Some recent writers have interpreted the classical doctrine as wholly overlooking what is here designated as primary fluctuations and as assigning to secondary fluctuations alone a direct role in the international mechanism. This interpretation appears to rest on the notion that the older writers regarded specie flows into or out of the reserves of the banks as having no effect on the total circulating medium except as, by affecting the reserve status of the banks, they induced the banks to expand or contract their loans, or, in other words, to engage in secondary expansion or contraction. In fact, however, the writers of the first half of the nineteenth century tended, as has been argued above, to over-emphasize the role of primary fluctuations in the mechanism and to ignore or minimize the role of supporting secondary expansion or contraction, and, except in the case of the banking school, this was especially true for secondary fluctuations which took the form of fluctuations in the amount of deposits. That writers of the period explicitly recognized that flows of specie into or out of the banks constituted direct changes in the amount of the national stock of means of payment when the banks acquired specie through the surrender of notes or deposits or surrendered specie in exchange for notes or checks on deposits, the following citations should suffice to demonstrate:

If, during the prevalence of an unfavorable foreign exchange, the balances [of London bankers with the Bank of England] are reduced by cheques drawn upon the Bank, and finally by payments in gold, for exportation, then—unless the bankers themselves export the gold on their own account, which seldom or never happens—the balances due to their various depositors, and consequently the quantity of money in the metropolis, is as effectually reduced as if the Edition: current; Page: [399] outstanding notes of the Bank were reduced by the redemption of securities in its possession, and the bankers' deposits at the Bank to remain unaltered.

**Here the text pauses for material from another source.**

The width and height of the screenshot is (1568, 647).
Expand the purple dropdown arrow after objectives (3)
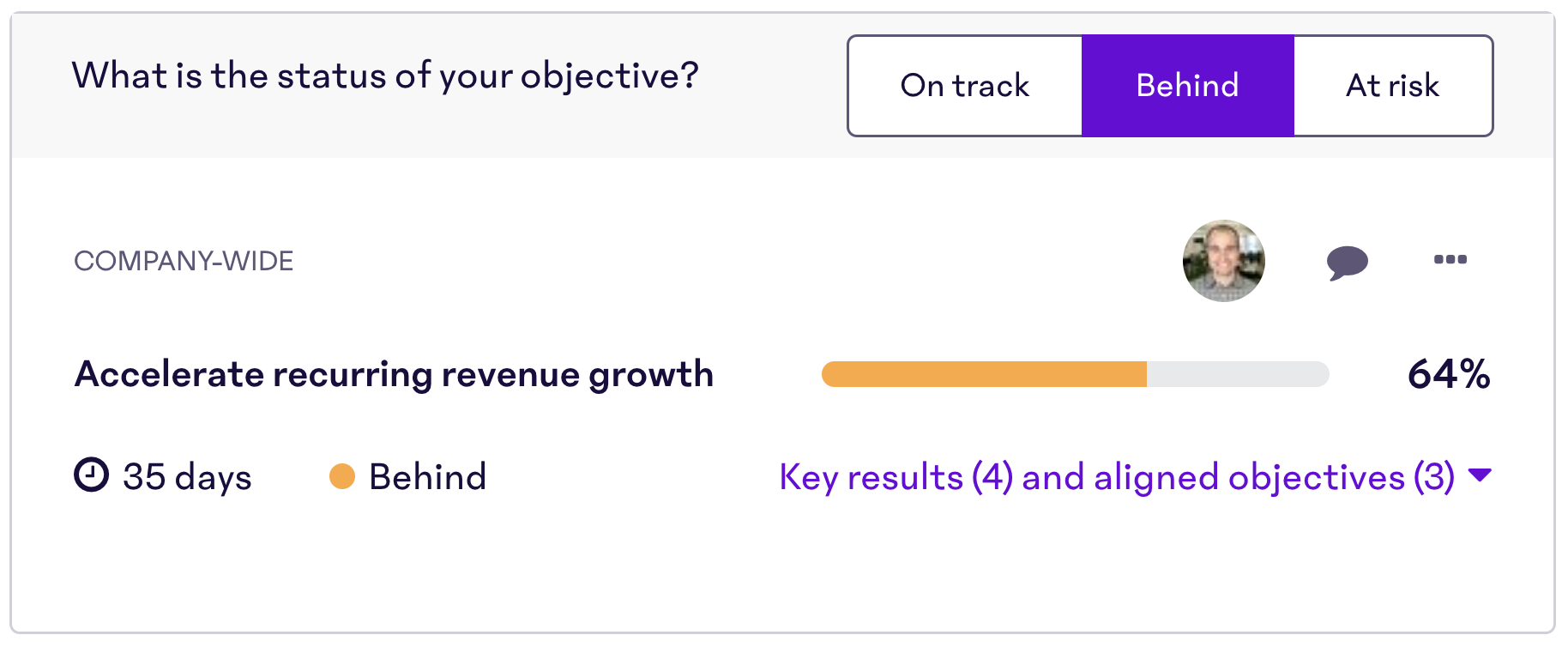tap(1480, 475)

On the other hand, during the prevalence of a favorable foreign exchange, and the consequent influx of gold from abroad, whether the imported gold is held by the bankers, or placed by them in deposit at the Bank, the quantity of money in the metropolis is as effectually increased as it would be if the Bank of England were to give notes in exchange for the gold.2

... let us assume ... that the bank, while holding £1,000,000 in coin, discounts bills and opens cash credits to the amount of £2,000,000. Now it is evident that in this case the 1,000,000 sovereigns deposited with the bank perform a double function. They constitute a money-in-hand power of purchasing, as regards the original depositors, who may draw them out on demand [i.e., primary expansion], and they form the basis of the credit-power of purchasing, which the holding of them enables the banker to extend to the customers to whom he grants discounts and cash credits [i.e., secondary expansion].3

[In case of a crop failure] the first import of provisions would very probably be paid for in bullion. I will assume that it is paid for at once, to the extent of £4,000,000; the effect of that is, that £4,000,000 of notes are canceled; the money of this country is diminished £4,000,000 in amount.4

In the earlier literature on the international mechanism there is one element of doctrine which does appear to give some semblance of validity to the interpretation of the classical school doctrines as ignoring the primary phase of the fluctuations in the currency resulting from specie movements, namely, the “hoards” doctrine of Fullarton, Tooke, and their followers, including, with qualifications, John Stuart Mill. These writers held that gold drains ordinarily come out of the hoards, consisting mainly of banking reserves, rather than out of the active coin or note circulation, and that the specie may be more largely withdrawn through checks on deposits than by presentation of notes for conversion into gold. It is by no means clear, however, that by Edition: current; Page: [400] their hoards doctrine these writers intended to deny that specie movements ordinarily involved corresponding primary fluctuations in notes and deposits combined. J. S. Mill did, at one point, state that if the Bank of England kept adequate specie reserves a temporary gold drain could be met from these reserves without involving a “contraction either of credit or of the circulation.” 5 But as I understand the context, what Mill had in mind was that if the Bank had adequate reserves it would be in a position to permit gold to go out by way of its deposits without either a reduction in its note circulation or a reduction in its “credit” or the amount of its loans and investments, i.e., that while a gold outflow would under these circumstances involve a primary contraction of the deposits it would not be necessary to make it result also in a secondary contraction of the notes or deposits. Fullarton also does not seem to have intended to deny that an inflow of gold into the Bank's reserves would constitute, or involve, a corresponding primary expansion of the circulation;6 what he claimed was that this primary expansion would, or might, soon thereafter be offset by a counter secondary contraction.7

It was the later rather than the earlier, or classical, writers who tended to neglect the primary fluctuation phase. The growth of deposit banking in England resulted in a rapid growth of the ratio of bank money to specie, and in the latter half of the nineteenth century the total specie reserves appear always to have constituted less than five per cent of the total note and deposit liabilities to the public of the English banking system. Under these circumstances the primary effects of specie movements on the amount of the national stock of means of payment, unless they were of highly abnormal magnitude, could not be an important factor in maintaining international equilibrium, and it would be the supporting secondary expansion or contraction of Edition: current; Page: [401] means of payment which would bear the main responsibility for keeping or restoring an even balance of payments. There resulted from these conditions a natural tendency for writers to pass over lightly or even wholly to ignore the primary effects of specie movements on the size of the national stock of means of payment, and to lay sole or main emphasis upon the secondary expansion or contraction induced by changes in the specie reserve position of the banking system.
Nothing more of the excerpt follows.